Crescimento de 5,4% do PIB impulsiona China, mas tarifas dos EUA ameaçam a recuperação econômico-comercial
A economia chinesa surpreendeu no primeiro trimestre deste ano ao registrar um crescimento do Produto Interno Bruto (PIB) de 5,4%, superando as previsões dos analistas. No entanto, a conjuntura global permanece tensa: o aumento das tarifas dos Estados Unidos para 145% e as medidas retaliatórias de Pequim, que impôs taxas de até 125% sobre produtos norte-americanos, colocam em xeque a estabilidade de um cenário que já enfrenta desafios internos.
A economia chinesa surpreendeu no primeiro trimestre deste ano ao registrar um crescimento do Produto Interno Bruto (PIB) de 5,4%, superando as previsões dos analistas. No entanto, a conjuntura global permanece tensa: o aumento das tarifas dos Estados Unidos para 145% e as medidas retaliatórias de Pequim, que impôs taxas de até 125% sobre produtos norte-americanos, colocam em xeque a estabilidade de um cenário que já enfrenta desafios internos. O desenvolvimento foi impulsionado pelo consumo robusto e por uma industrialização em recuperação, mas o ambiente externo, marcado pela intensificação da guerra comercial, pode abrandar significativamente o ritmo econômico chinês. Essa dinâmica coloca em xeque não só as metas de crescimento futuras, como também o panorama para investidores e agentes financeiros no mercado internacional.
Segundo dados divulgados em 16 de abril, a produção fabril teve alta expressiva de 7,7% no mês de março, enquanto as vendas a retalho avançaram 5,9%, reflexo de um consumo interno aquecido.
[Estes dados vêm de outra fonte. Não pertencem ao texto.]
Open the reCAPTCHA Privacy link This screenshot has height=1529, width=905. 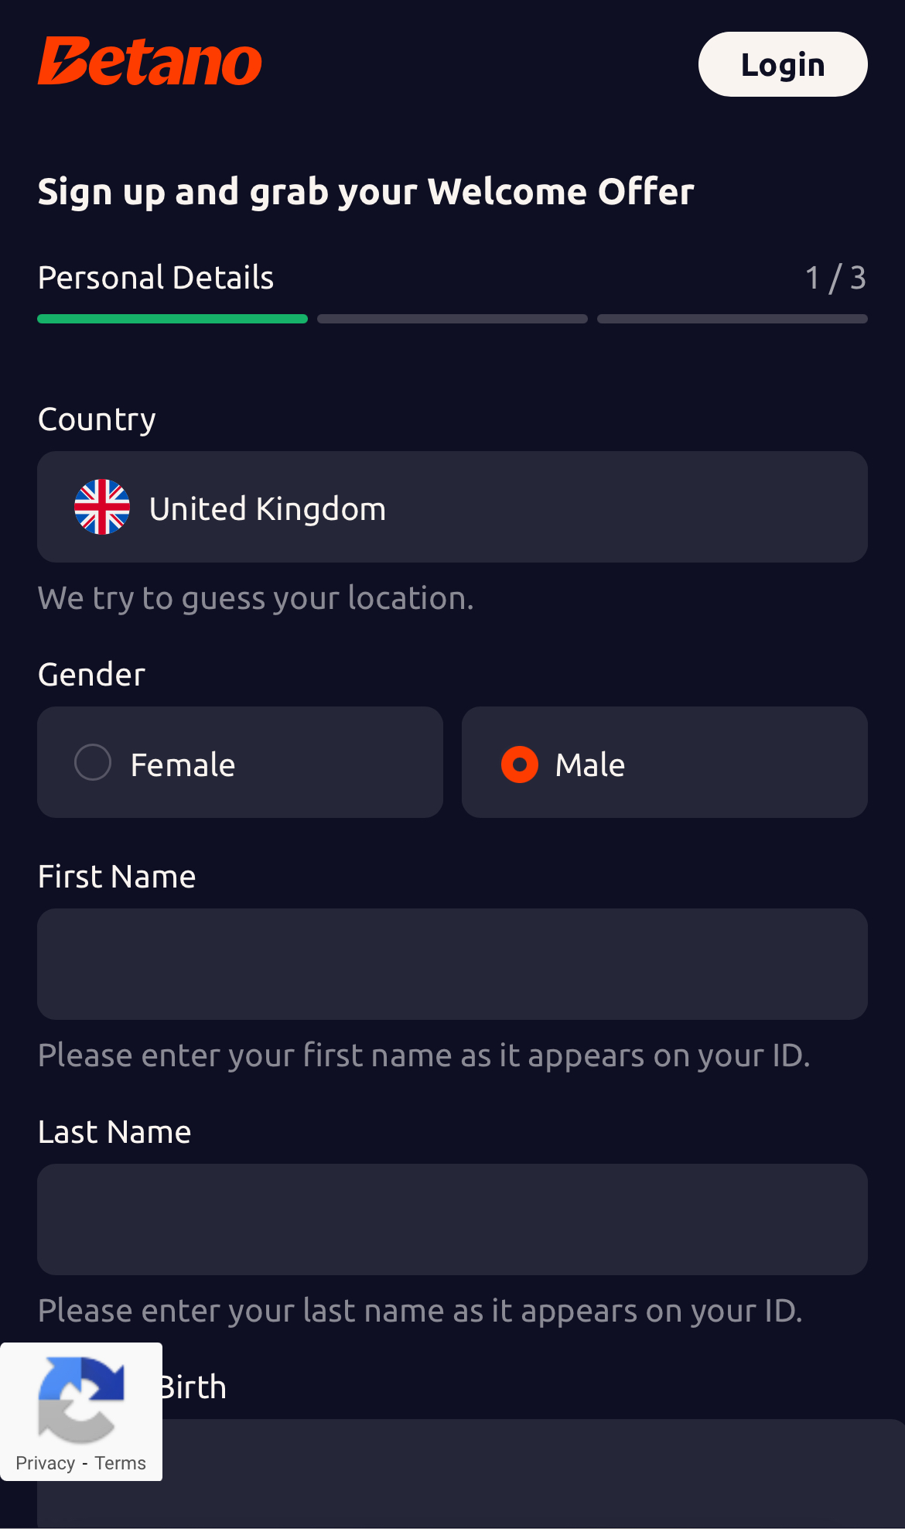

Ainda que os indicadores de curto prazo sinalizem recuperação, o sector imobiliário, vital para a estrutura econômica do país, permanece sob pressão, com investimentos recuando quase 10% no período. Essa retração, aliada ao persistente desemprego entre os jovens e a deflação, ressalta uma vulnerabilidade que pode afectar a sustentabilidade desse crescimento aparente.
A escalada na disputa comercial entre China e Estados Unidos contribuiu para revisões negativas nas projeções de crescimento para os próximos anos. Instituições financeiras internacionais já repensaram as suas estimativas: o Australia and New Zealand Banking Group Limited (ANZ) reduziu a previsão para 2025 de 4,8% para 4,2%, enquanto o UBS Group AG (UBS) chegou à conclusão de que, caso o conflito tarifário se mantenha, o crescimento possa se estabilizar em torno de 3,4%. Esses ajustes refletem um cenário de incerteza, onde o choque tarifário sobre as exportações chinesas impõe desafios que podem reverberar por todo o sector industrial e comercial.
Em resposta a este panorama complexo, o primeiro-ministro chinês, Li Qiang, enfatizou a necessidade de intensificar os estímulos à economia, com foco no fortalecimento do consumo interno, em um momento em que exportadores enfrentam “mudanças externas profundas”. A análise dos especialistas aponta para a possibilidade de uma intervenção estatal robusta, reminiscente das políticas adotadas em momentos anteriores de crise, como na crise financeira de 2008 e durante a pandemia de COVID-19. Essa estratégia de estímulos fiscais e monetários se configura como um imperativo para mitigar os impactos negativos gerados tanto pelo ambiente interno enfraquecido quanto pelas tensões nas relações comerciais com os Estados Unidos.